[[ Records, beginning ]]

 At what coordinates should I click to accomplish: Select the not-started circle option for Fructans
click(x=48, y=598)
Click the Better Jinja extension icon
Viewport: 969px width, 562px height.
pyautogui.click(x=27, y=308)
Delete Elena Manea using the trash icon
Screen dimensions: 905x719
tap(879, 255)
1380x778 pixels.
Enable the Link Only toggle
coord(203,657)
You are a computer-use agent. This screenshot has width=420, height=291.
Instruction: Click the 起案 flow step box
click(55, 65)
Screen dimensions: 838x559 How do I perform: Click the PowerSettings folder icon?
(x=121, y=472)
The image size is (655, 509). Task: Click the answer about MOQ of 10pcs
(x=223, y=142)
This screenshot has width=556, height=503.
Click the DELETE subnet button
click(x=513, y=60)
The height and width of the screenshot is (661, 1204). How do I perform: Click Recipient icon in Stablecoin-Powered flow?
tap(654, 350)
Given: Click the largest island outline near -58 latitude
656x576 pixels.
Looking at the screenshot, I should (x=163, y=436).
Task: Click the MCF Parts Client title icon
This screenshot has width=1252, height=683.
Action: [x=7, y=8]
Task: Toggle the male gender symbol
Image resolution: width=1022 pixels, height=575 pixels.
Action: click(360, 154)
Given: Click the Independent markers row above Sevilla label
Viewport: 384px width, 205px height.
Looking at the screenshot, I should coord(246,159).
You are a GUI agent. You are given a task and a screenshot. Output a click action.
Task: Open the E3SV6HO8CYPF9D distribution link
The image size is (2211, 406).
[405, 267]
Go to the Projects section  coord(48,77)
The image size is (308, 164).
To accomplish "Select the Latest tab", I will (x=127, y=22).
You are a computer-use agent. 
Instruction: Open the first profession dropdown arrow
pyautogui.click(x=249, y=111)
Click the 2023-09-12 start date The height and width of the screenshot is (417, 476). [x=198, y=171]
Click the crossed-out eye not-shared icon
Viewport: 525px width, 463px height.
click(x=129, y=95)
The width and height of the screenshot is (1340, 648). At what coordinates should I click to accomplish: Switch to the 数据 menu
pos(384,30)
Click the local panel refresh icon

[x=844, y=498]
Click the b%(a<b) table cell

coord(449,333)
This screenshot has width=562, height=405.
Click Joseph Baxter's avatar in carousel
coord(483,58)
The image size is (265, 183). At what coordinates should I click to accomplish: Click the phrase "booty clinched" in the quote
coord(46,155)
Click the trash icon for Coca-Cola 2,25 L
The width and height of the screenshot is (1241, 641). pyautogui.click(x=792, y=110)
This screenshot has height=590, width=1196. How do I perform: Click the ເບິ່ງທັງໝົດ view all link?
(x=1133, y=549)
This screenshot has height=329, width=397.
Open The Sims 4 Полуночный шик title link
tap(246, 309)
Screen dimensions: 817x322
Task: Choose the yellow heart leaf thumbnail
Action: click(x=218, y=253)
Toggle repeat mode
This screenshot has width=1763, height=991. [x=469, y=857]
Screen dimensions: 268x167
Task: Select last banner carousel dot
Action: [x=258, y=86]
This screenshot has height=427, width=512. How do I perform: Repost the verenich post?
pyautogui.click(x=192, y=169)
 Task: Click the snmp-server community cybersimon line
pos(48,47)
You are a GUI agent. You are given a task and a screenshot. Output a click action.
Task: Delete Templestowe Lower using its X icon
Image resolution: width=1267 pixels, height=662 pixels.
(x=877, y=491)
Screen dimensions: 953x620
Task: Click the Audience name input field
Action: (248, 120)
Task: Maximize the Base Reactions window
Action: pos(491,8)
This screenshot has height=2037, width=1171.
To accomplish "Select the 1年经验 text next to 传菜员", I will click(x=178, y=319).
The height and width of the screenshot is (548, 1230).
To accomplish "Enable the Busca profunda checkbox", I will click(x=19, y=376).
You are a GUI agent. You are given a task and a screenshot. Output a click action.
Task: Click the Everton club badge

[[ Records, end ]]

## What you need to do:
Transcribe the lines above precisely, keeping each one unchanged.

## Exercise result:
 At what coordinates should I click to accomplish: Select the not-started circle option for Fructans
click(x=48, y=598)
Click the Better Jinja extension icon
Viewport: 969px width, 562px height.
pyautogui.click(x=27, y=308)
Delete Elena Manea using the trash icon
Screen dimensions: 905x719
tap(879, 255)
1380x778 pixels.
Enable the Link Only toggle
coord(203,657)
You are a computer-use agent. This screenshot has width=420, height=291.
Instruction: Click the 起案 flow step box
click(55, 65)
Screen dimensions: 838x559 How do I perform: Click the PowerSettings folder icon?
(x=121, y=472)
The image size is (655, 509). Task: Click the answer about MOQ of 10pcs
(x=223, y=142)
This screenshot has width=556, height=503.
Click the DELETE subnet button
click(x=513, y=60)
The height and width of the screenshot is (661, 1204). How do I perform: Click Recipient icon in Stablecoin-Powered flow?
tap(654, 350)
Given: Click the largest island outline near -58 latitude
656x576 pixels.
Looking at the screenshot, I should (x=163, y=436).
Task: Click the MCF Parts Client title icon
This screenshot has width=1252, height=683.
Action: [x=7, y=8]
Task: Toggle the male gender symbol
Image resolution: width=1022 pixels, height=575 pixels.
Action: click(360, 154)
Given: Click the Independent markers row above Sevilla label
Viewport: 384px width, 205px height.
Looking at the screenshot, I should coord(246,159).
You are a GUI agent. You are given a task and a screenshot. Output a click action.
Task: Open the E3SV6HO8CYPF9D distribution link
The image size is (2211, 406).
[405, 267]
Go to the Projects section  coord(48,77)
The image size is (308, 164).
To accomplish "Select the Latest tab", I will (x=127, y=22).
You are a computer-use agent. 
Instruction: Open the first profession dropdown arrow
pyautogui.click(x=249, y=111)
Click the 2023-09-12 start date The height and width of the screenshot is (417, 476). [x=198, y=171]
Click the crossed-out eye not-shared icon
Viewport: 525px width, 463px height.
click(x=129, y=95)
The width and height of the screenshot is (1340, 648). At what coordinates should I click to accomplish: Switch to the 数据 menu
pos(384,30)
Click the local panel refresh icon

[x=844, y=498]
Click the b%(a<b) table cell

coord(449,333)
This screenshot has width=562, height=405.
Click Joseph Baxter's avatar in carousel
coord(483,58)
The image size is (265, 183). At what coordinates should I click to accomplish: Click the phrase "booty clinched" in the quote
coord(46,155)
Click the trash icon for Coca-Cola 2,25 L
The width and height of the screenshot is (1241, 641). pyautogui.click(x=792, y=110)
This screenshot has height=590, width=1196. How do I perform: Click the ເບິ່ງທັງໝົດ view all link?
(x=1133, y=549)
This screenshot has height=329, width=397.
Open The Sims 4 Полуночный шик title link
tap(246, 309)
Screen dimensions: 817x322
Task: Choose the yellow heart leaf thumbnail
Action: click(x=218, y=253)
Toggle repeat mode
This screenshot has width=1763, height=991. [x=469, y=857]
Screen dimensions: 268x167
Task: Select last banner carousel dot
Action: [x=258, y=86]
This screenshot has height=427, width=512. How do I perform: Repost the verenich post?
pyautogui.click(x=192, y=169)
 Task: Click the snmp-server community cybersimon line
pos(48,47)
You are a GUI agent. You are given a task and a screenshot. Output a click action.
Task: Delete Templestowe Lower using its X icon
Image resolution: width=1267 pixels, height=662 pixels.
(x=877, y=491)
Screen dimensions: 953x620
Task: Click the Audience name input field
Action: (248, 120)
Task: Maximize the Base Reactions window
Action: pos(491,8)
This screenshot has height=2037, width=1171.
To accomplish "Select the 1年经验 text next to 传菜员", I will click(x=178, y=319).
The height and width of the screenshot is (548, 1230).
To accomplish "Enable the Busca profunda checkbox", I will click(x=19, y=376).
You are a GUI agent. You are given a task and a screenshot. Output a click action.
Task: Click the Everton club badge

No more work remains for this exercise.